━━━━━ GIVEN DATA

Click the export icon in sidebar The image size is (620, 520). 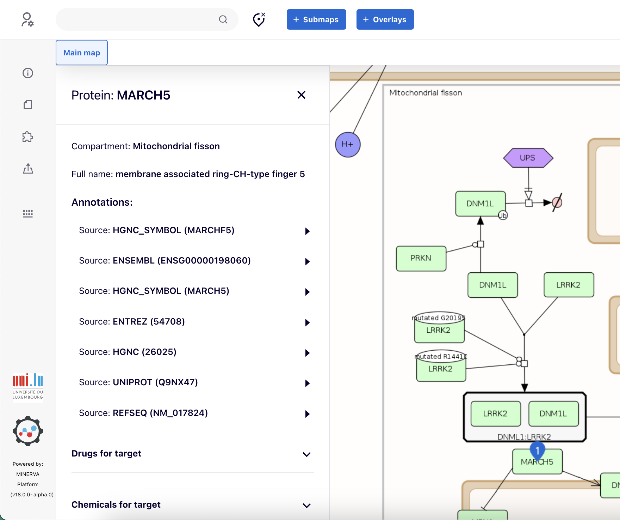point(28,169)
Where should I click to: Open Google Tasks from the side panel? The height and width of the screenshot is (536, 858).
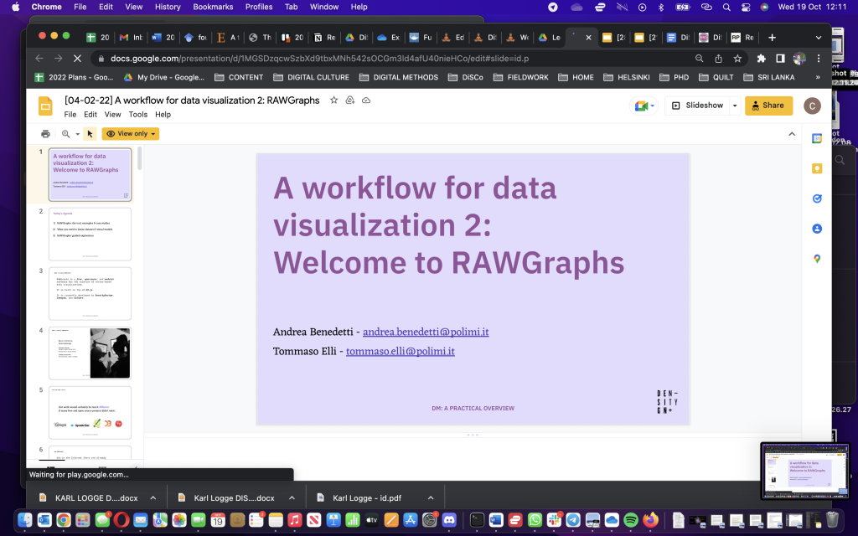[816, 198]
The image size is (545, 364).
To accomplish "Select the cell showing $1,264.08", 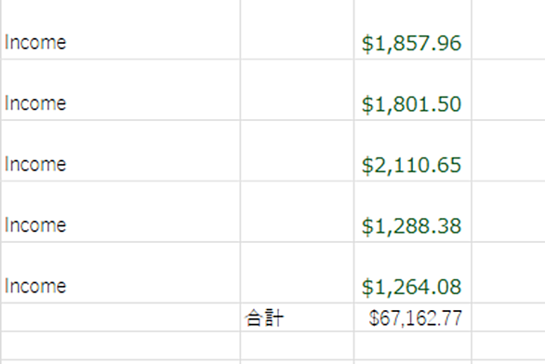I will tap(413, 273).
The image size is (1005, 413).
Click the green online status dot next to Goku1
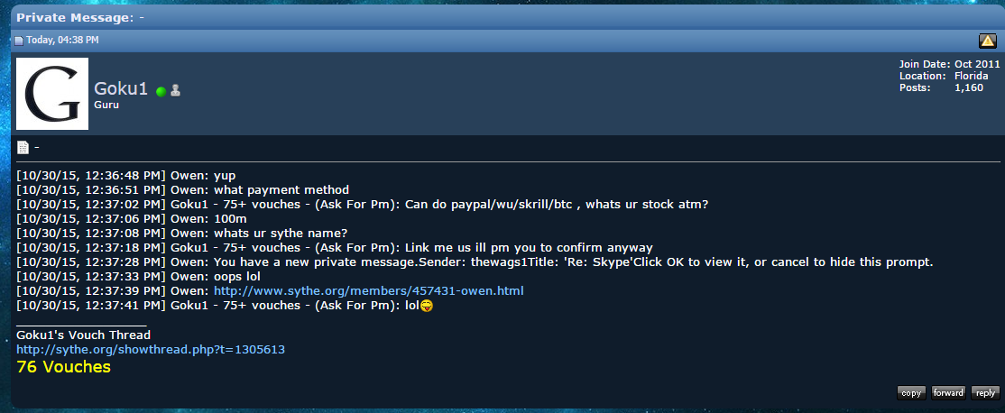161,92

━━━━━━━━━━

EXERCISE: Only the lines from the line with "The image size is (1005, 413)." to the end of the records should be repeated, exactly and without pictures.

SOLUTION:
The image size is (1005, 413).
Click the green online status dot next to Goku1
161,92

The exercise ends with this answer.